The book I chose to read about this was Dead Mountain: The Untold True Story Of The Dyatlov Pass Incident (2013) by author Donnie Eichar. Ok, don't let that awful title that reads like a crappy made for television movie on Lifetime
dissuade you from this book because it is fairly thorough and
interesting. Eichar isn't the greatest writer and the book shakily
begins talking too much about himself but it improves as it goes along.
So if you can get beyond the narcissism there is a good story here.
The book does a well at explaining how and by whom the investigation was
conducted and it also does well at putting the time in which this
incident took place into context with the government of Nikita
Khrushchev.
This book provides a look into the backgrounds of the hikers and
explains at how well prepared they were to take on the challenge of
winter hiking in the Ural mountains. I learned from reading this that I
had a few things in common with the leader of the group Igor Dyatlov,
we both loved photography, hiking and radio communications. It was nice
to learn about the hiking club at the university and the levels of
hiking classification it offered to members. I do wish it had gone more
into the Mansi people but that might have been too much of a diversion for the book so there is something for me to learn about on my own I suppose.

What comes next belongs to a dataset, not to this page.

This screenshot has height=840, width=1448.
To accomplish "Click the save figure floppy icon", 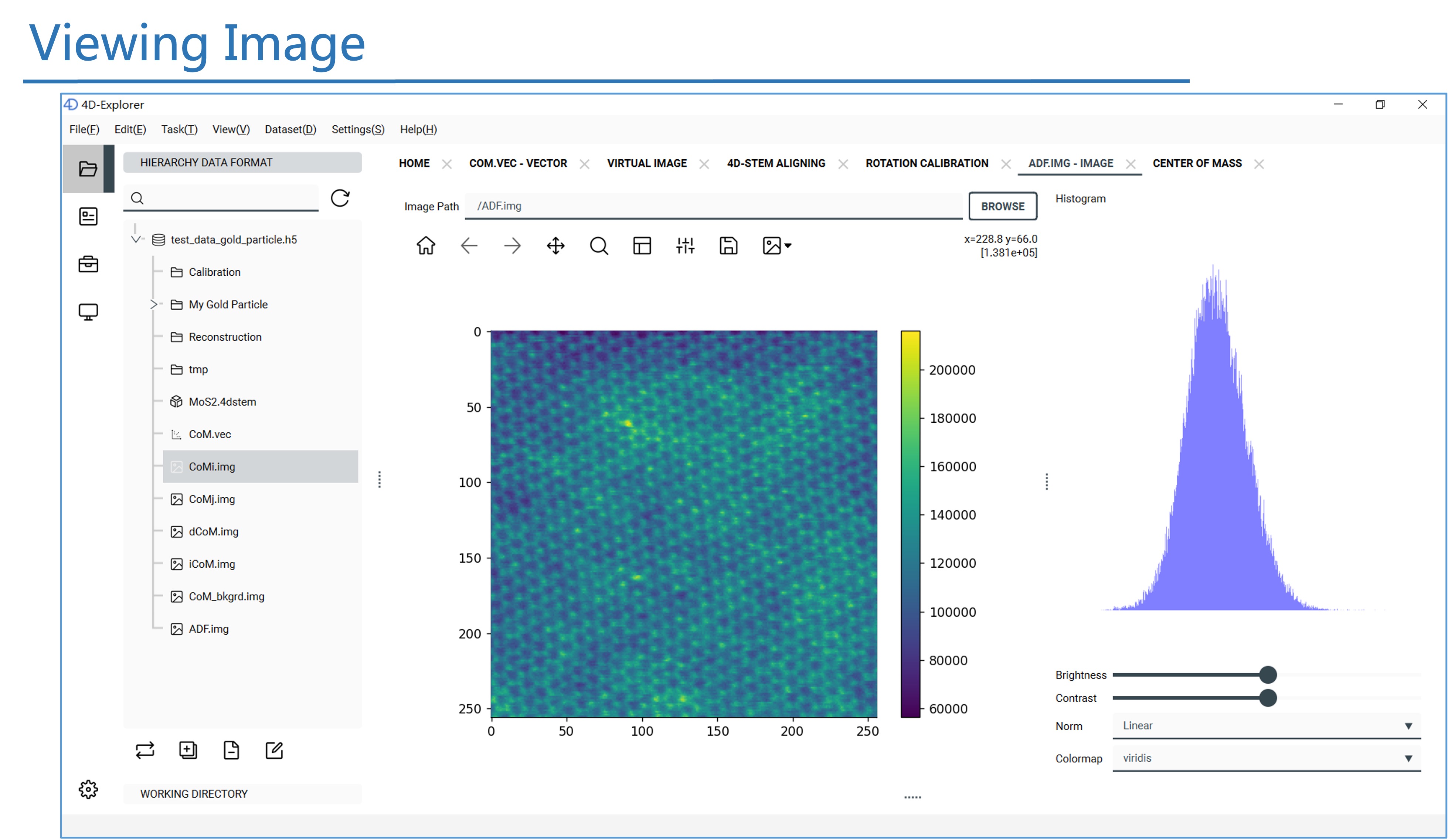I will [x=728, y=246].
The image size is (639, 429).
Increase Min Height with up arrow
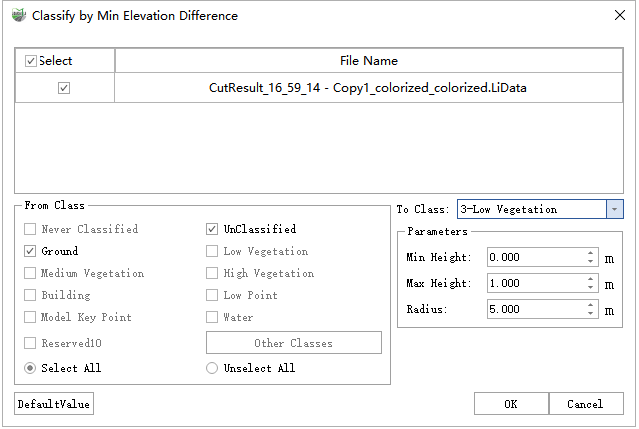(590, 253)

The book does come to its own conclusion as to what happened to the hikers that night on the mountain. The theory he postulates is one that involves meteorology. With help from NOAA scientists in the United States and a friend of the author in Russia they suggest that infrasound and a Karman vortex street as a result of the landscape and weather that night is what compelled the hikers to abandon the safety of their tent and die as a result. The treeless dome shaped mountain with wind blowing over and downsloping over it created twin vortices which resulted in infrasound. That infrasound had negative consequences on the hikers in their tent with a low humming sound that caused confusion, panic, possible physical pain and forced them out of the tent into the cold night. Some died from hypothermia and some died from a combination of falling into a ravine injuring themselves with broken bones and hypothermia.
The theory presented is a believable scenario and one I find as a most credible theory that is based on science to explain the mystery of the Dyatlov Pass Incident. I would trust proven scientific theory or a conspiracy theory every time.